First pot dispensary on the Strip opens in Las Vegas
Amid the casinos and the shows, the bars and the pools, Las Vegas now welcomes to the Strip a medical marijuana dispensary.
Sandwiched between the SLS Las Vegas and Stratosphere hotel-casino resorts, the Essence Cannabis Dispensary, which opens Wednesday, is the first such facility on Las Vegas Boulevard.
Medical marijuana has been legal in Nevada since 2000, but legal wrangling meant Sin City’s first dispensary didn’t open until last August. Since then medical marijuana stores have begun popping up around Southern Nevada.
It’s illegal for people with medical marijuana cards from California and other states to transport their stash across state lines, but they can legally purchase and consume cannabis in Nevada with a doctor’s note, thanks to a 2015 law that created reciprocity.
Nevadans, however, often have to wait a month or more for a medical marijuana card, thanks to a background check.
Essence founder and chief executive Armen Yemenidjian thinks the location will be the key to his success.
He predicts 70% to 90% of the customers at his Strip store will be Las Vegas visitors, many of them from Southern California. About 42 million people visited Las Vegas in 2015, according to the Las Vegas Convention and Visitors Authority. In 2014, 27% of Las Vegas visitors were from Southern California.

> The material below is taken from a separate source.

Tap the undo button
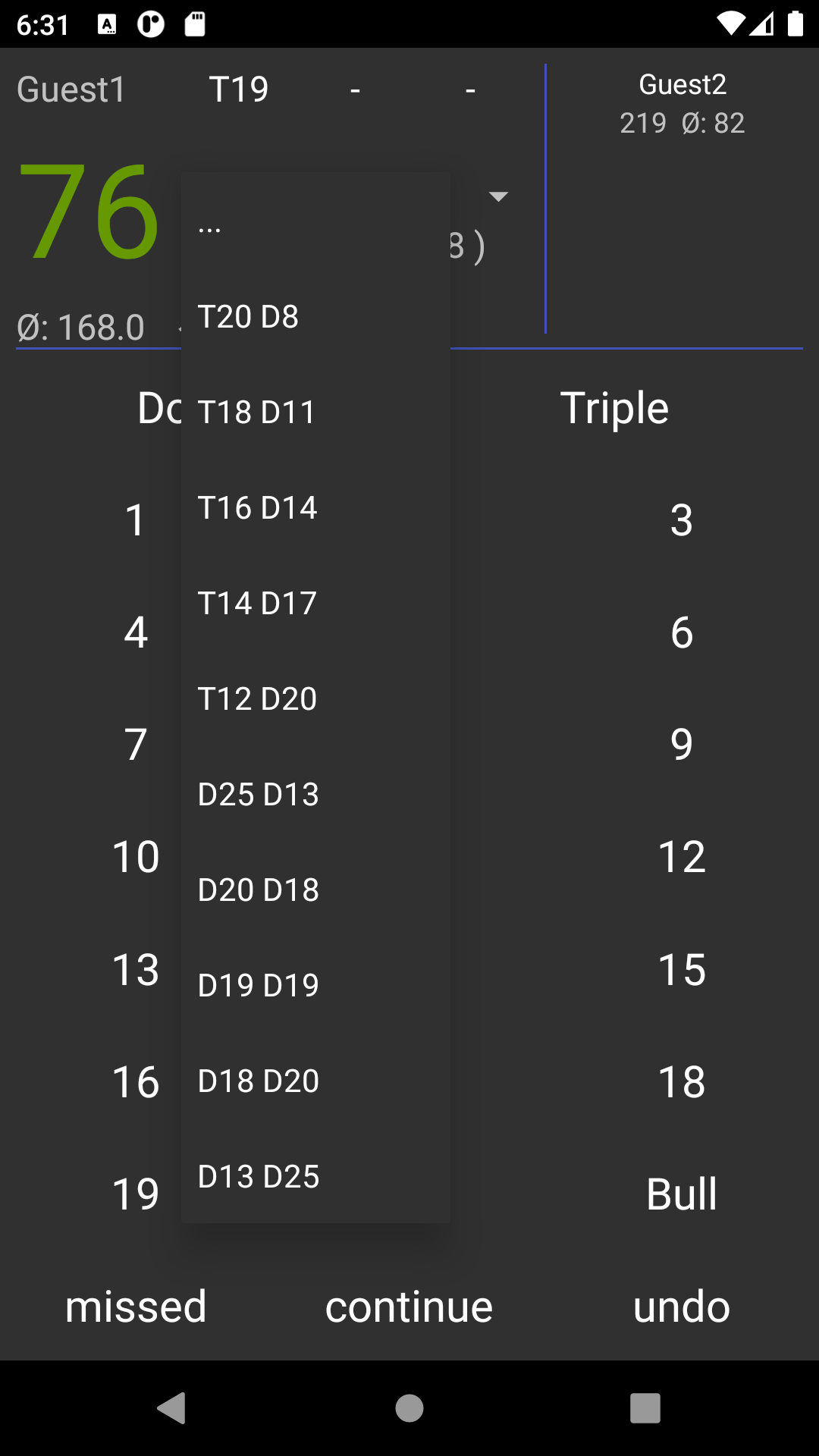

“Some people may not want to travel to places where it’s not legal,” Yemenidjian said, “so it has the potential to increase tourism.”
Like other dispensaries, Essence sells products to treat various medical conditions, including pain, nausea and sleep deprivation.
Patients can cook with cannabis-infused butter, munch on a coconut macaroon laced with tetrahydrocannabinol, or THC, the active ingredient in marijuana or simply smoke a joint made with potent cannabis flower.
Consultations with a registered nurse are offered free of charge.
Essence is buying its marijuana from other growers, but will soon begin growing its own crop in a 55,000-square-foot cultivation center less than a mile from the Strip.
When fully operational around the end of the year, the computer-controlled facility is expected to grow about 35,000 plants at any given time. Yemenidjian then plans to begin offering tours.
“It’s one of the most sophisticated [cultivation centers] in the country,” he explained. “We want people to come in and see what we’re doing.”
In November, residents will help decide an initiative that would legalize recreational use of marijuana for those 21 and older.